Затем толпа разразилась издевательским хохотом: Корде осел на помост. Боттинг взял у него с плеча веревку, чтобы нацепить «ушко» на крюк в балке, и в этот миг у юноши подкосились ноги. К нему подбежал надзиратель, но Корде не мог стоять. Он трясся и рыдал во весь голос.
— Нужен стул, — проворчал Боттинг.
Один из гостей поднялся, его стул отнесли на крышку люка. Толпа захлопала — до нее дошло, что зрелище обещает быть необычным. Боттинг и надзиратель усадили Шарля Корде, палач привязал его к стулу. Затем Боттинг взобрался по лестнице, закрепил веревку, спустился и грубо надел юноше петлю на шею.
— Жалкий, плаксивый ублюдок, — прошептал он, рывком затянув петлю, — умри как мужчина.
Он вытащил из кармана белый хлопчатобумажный мешок и натянул Корде на голову.
Все это ужаснуло лорда Александра, и он не сразу осознал, что на южном конце Олд-Бейли что-то происходит.

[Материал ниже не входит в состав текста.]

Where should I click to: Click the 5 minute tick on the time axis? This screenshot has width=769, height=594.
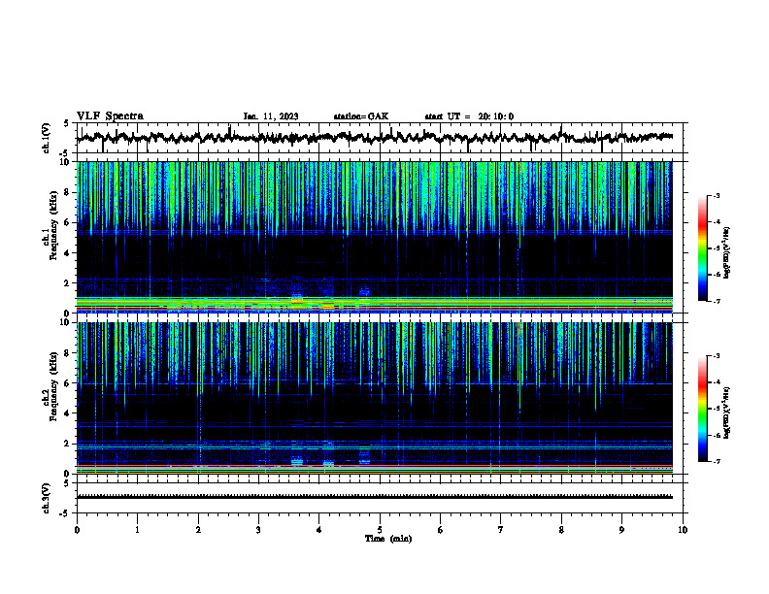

— Ежели вы на казнь, так можете не торопиться, — крикнул какой-то возница. — Голубчиков уже вздернули!
Все колокола Сити пробили восемь — и те, что спешили, и те, что отставали. Но с колокольни храма Гроба Господня по-прежнему несся похоронный звон, и Сандмен вопреки всему надеялся, что Корде еще жив. Он выбрался из толчеи и погнал лошадь в гору к собору Святого Павла.
Поднявшись до половины холма, он Свернул на Олд-Бейли, и первый десяток ярдов та, слава богу, оказалась безлюдной, но, как только он миновал широкий двор Ньюгейтской тюрьмы, путь внезапно преградила плотная толпа, заполонившая улицу от края до края. Он различал перекладину виселицы и под ней — людей на помосте черного эшафота, заметил, что один из них, похоже, сидит, что было в высшей степени необычно. Он направил коня на толпу, привстал в седле и во все горло закричал:
— Расступись! Расступись!
Толпа, разозлившись, не поддавалась его напору, и он пожалел, что ему нечем хлестнуть по головам, но тут с ним поравнялись констебли и принялись расчищать путь дубинками.
Затем толпа выдохнула единой грудью, и Сандмен увидел, что на подмостках эшафота остался один священник.
Что означало: крышка люка упала.
— Это Райдер!
Лорд Александр, к неудовольствию сидевших сзади, вскочил и показал в сторону Ладгейт-Хилл.
Толпа наконец почуяла, что происходит нечто из ряда вон выходящее. Все обернулись и увидели всадников, которые прокладывали себе дорогу. Несколько зевак закричали:
— Пропустите их!
— Сядьте, милорд, — попросил шериф, но лорд Александр не обратил на него никакого внимания.
Боттинг дернул канат, крышка люка с глухим звуком упала, и осужденные провалились в яму под эшафотом. Венейблс хрипел и дергался, Корде молотил ногами по стулу.
— Шериф! Шериф! — Сандмен был уже недалеко от эшафота. — Шериф!
— У тебя предписание отсрочить казнь? — крикнул лорд Александр. — Предписание?
— Да!
— Кит! Помоги! — Лорд Александр заковылял к люку, где висел, судорожно дергаясь и задыхаясь, Корде. — Помоги его вытащить!
— Не трогайте! — заорал шериф, когда лорд Александр потянулся к веревке.
— Не трогайте, милорд, — настойчиво повторил преподобный Коттон, — вам это не подобает.